**YOUR OBJECTIVE**
Filter the entries down to the lines containing "computer", and copy those lines.

Source records:
= Beginning of Section =

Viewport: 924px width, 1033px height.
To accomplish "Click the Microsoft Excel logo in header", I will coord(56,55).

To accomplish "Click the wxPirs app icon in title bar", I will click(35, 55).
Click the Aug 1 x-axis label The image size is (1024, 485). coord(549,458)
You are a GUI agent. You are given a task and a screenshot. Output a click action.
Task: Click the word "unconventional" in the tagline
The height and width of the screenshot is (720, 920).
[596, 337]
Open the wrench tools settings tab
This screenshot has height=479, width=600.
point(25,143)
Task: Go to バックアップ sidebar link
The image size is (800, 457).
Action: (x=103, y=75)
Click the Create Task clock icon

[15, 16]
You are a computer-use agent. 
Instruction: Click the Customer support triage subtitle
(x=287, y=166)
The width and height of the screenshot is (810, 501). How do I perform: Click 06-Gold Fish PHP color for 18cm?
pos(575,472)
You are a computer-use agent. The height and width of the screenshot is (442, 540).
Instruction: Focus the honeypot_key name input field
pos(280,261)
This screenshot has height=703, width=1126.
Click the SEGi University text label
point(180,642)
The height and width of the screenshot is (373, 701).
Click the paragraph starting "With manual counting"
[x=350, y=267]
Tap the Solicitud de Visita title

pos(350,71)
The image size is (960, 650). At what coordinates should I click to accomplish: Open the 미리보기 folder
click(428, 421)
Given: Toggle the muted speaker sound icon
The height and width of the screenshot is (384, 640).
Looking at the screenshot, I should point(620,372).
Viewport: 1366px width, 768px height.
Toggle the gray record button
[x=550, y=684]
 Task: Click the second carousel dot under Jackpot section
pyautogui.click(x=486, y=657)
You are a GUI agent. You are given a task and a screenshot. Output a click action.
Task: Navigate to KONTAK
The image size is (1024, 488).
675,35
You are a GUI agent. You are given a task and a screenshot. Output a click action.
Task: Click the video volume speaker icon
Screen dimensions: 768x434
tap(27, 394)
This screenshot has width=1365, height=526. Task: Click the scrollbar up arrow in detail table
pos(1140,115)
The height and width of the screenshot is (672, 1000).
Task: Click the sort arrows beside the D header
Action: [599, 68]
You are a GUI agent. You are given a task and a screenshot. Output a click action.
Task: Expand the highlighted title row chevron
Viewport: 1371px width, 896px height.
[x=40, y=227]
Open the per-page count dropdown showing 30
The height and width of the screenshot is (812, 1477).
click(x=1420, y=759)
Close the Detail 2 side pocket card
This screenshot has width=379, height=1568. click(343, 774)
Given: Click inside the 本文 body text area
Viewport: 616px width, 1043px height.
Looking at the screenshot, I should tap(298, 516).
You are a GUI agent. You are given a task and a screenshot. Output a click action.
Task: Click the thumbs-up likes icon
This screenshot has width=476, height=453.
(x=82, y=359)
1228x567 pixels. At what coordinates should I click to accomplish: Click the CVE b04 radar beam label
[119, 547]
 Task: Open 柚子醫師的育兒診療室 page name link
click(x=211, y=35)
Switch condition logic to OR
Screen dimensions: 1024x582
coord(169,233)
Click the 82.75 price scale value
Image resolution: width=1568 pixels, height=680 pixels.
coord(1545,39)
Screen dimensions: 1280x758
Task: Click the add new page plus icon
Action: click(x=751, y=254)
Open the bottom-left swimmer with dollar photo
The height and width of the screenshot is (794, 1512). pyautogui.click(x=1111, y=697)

= End of Section =

**SOLVED EXERCISE**
You are a computer-use agent. 
You are a computer-use agent. The height and width of the screenshot is (442, 540).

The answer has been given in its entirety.